**Work task**:
Starting at the first line of the entries below, please return exactly each line up to and including the one with "Subscribe (405, 78)"; pictures stay out.

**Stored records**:
--------------------------------------------------

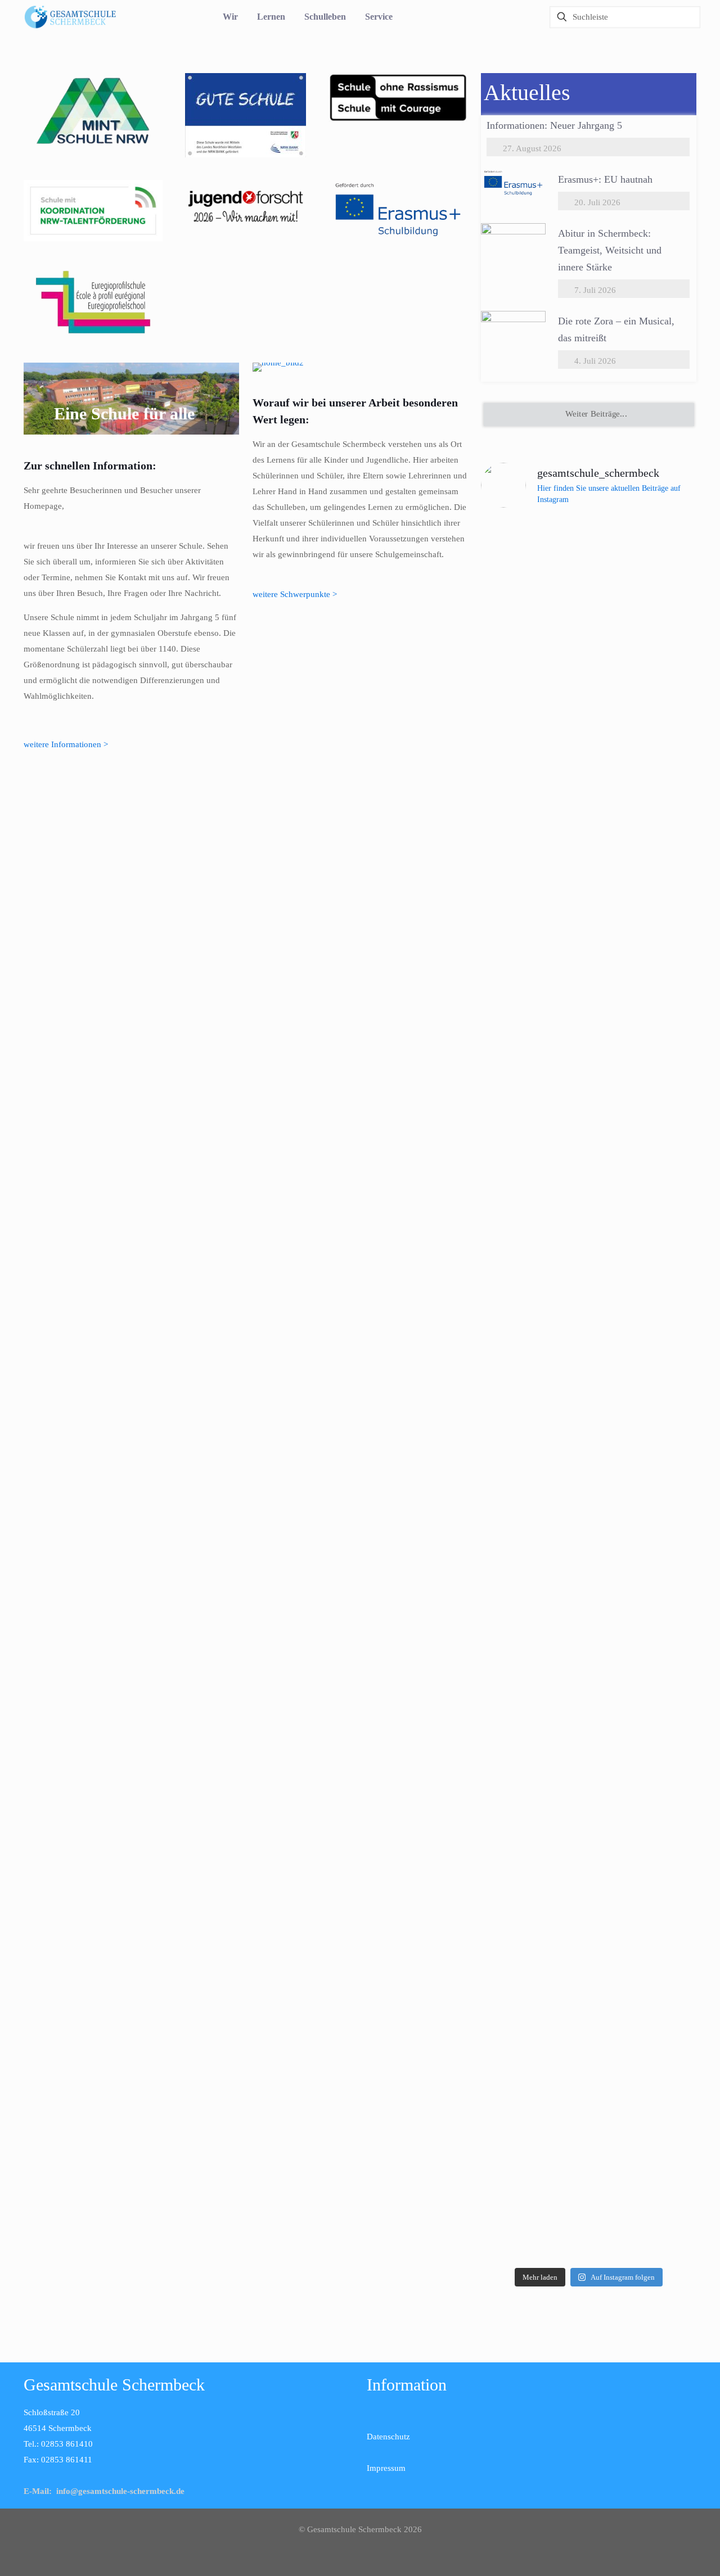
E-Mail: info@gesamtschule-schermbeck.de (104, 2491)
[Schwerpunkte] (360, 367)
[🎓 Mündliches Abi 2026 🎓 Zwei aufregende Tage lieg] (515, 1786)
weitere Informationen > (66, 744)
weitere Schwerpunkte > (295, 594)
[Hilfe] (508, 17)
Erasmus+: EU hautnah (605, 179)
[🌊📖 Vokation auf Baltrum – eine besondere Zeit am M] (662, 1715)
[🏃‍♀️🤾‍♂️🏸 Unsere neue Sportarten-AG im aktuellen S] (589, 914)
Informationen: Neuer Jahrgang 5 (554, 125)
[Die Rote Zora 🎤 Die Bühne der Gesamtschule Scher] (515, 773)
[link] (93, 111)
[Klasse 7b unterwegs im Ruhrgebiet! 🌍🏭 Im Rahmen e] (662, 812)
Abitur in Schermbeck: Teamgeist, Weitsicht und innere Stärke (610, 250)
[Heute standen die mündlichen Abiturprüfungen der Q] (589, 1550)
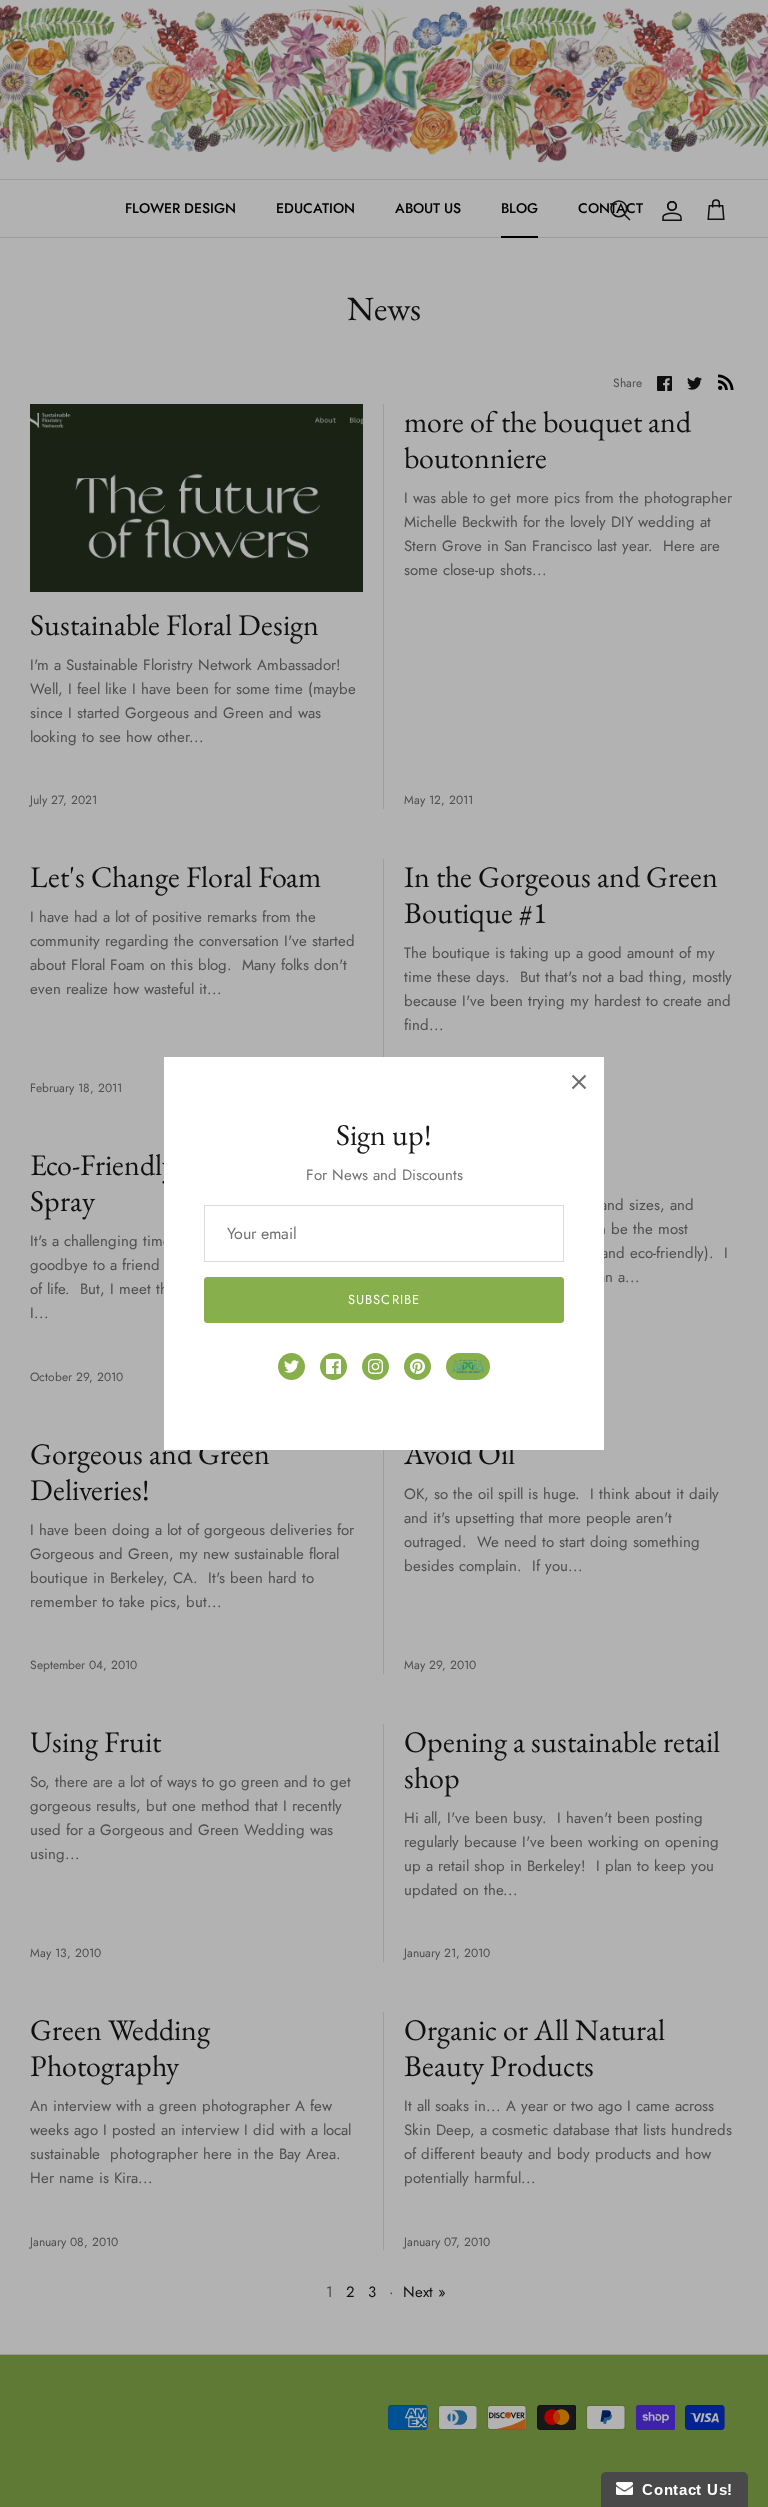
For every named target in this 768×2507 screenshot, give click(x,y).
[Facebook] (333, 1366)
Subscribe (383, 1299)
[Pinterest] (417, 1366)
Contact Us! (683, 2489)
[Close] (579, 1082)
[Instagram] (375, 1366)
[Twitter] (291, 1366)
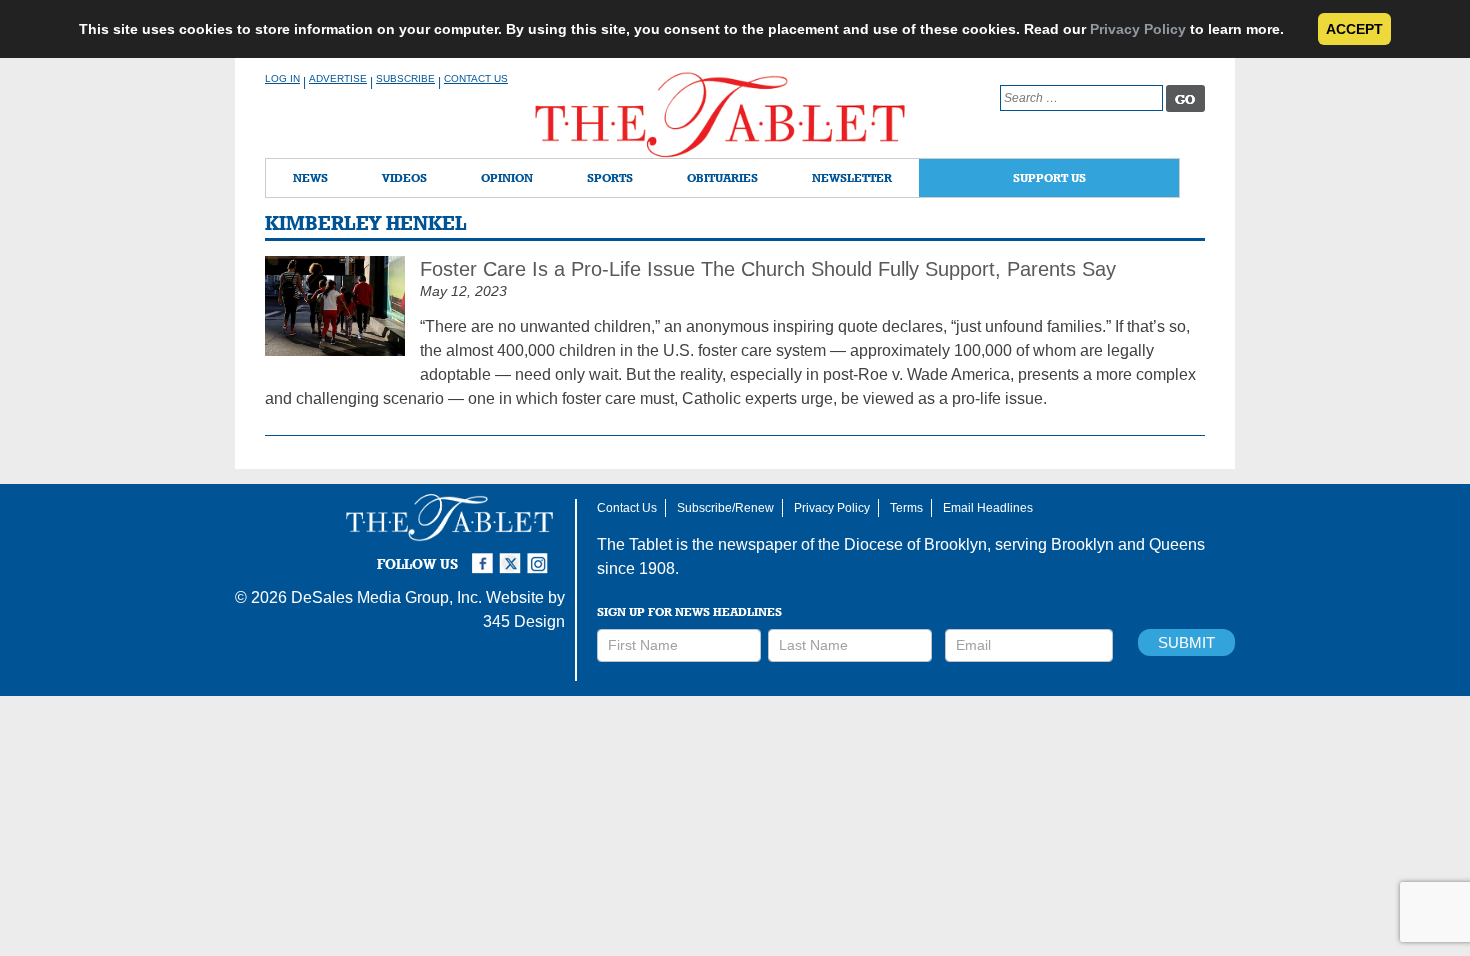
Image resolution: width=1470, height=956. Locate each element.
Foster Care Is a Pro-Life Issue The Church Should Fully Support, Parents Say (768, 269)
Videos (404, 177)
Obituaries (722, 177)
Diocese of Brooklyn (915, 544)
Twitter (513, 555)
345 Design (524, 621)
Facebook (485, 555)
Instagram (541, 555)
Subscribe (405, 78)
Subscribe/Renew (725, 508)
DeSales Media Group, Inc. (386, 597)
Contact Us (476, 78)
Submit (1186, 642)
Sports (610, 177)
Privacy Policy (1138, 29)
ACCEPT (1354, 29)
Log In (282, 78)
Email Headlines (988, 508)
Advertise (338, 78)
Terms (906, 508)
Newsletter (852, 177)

--------------------------------------------------

**The completed task**:
E-Mail: info@gesamtschule-schermbeck.de (104, 2491)
[Schwerpunkte] (360, 367)
[🎓 Mündliches Abi 2026 🎓 Zwei aufregende Tage lieg] (515, 1786)
weitere Informationen > (66, 744)
weitere Schwerpunkte > (295, 594)
[Hilfe] (508, 17)
Erasmus+: EU hautnah (605, 179)
[🌊📖 Vokation auf Baltrum – eine besondere Zeit am M] (662, 1715)
[🏃‍♀️🤾‍♂️🏸 Unsere neue Sportarten-AG im aktuellen S] (589, 914)
Informationen: Neuer Jahrgang 5 (554, 125)
[Die Rote Zora 🎤 Die Bühne der Gesamtschule Scher] (515, 773)
[link] (93, 111)
[Klasse 7b unterwegs im Ruhrgebiet! 🌍🏭 Im Rahmen e] (662, 812)
Abitur in Schermbeck: Teamgeist, Weitsicht und innere Stärke (610, 250)
[Heute standen die mündlichen Abiturprüfungen der Q] (589, 1550)
For every named target in this 768×2507 screenshot, give click(x,y).
[Facebook] (333, 1366)
Subscribe (383, 1299)
[Pinterest] (417, 1366)
Contact Us! (683, 2489)
[Close] (579, 1082)
[Instagram] (375, 1366)
[Twitter] (291, 1366)
Image resolution: width=1470, height=956. Locate each element.
Foster Care Is a Pro-Life Issue The Church Should Fully Support, Parents Say (768, 269)
Videos (404, 177)
Obituaries (722, 177)
Diocese of Brooklyn (915, 544)
Twitter (513, 555)
345 Design (524, 621)
Facebook (485, 555)
Instagram (541, 555)
Subscribe (405, 78)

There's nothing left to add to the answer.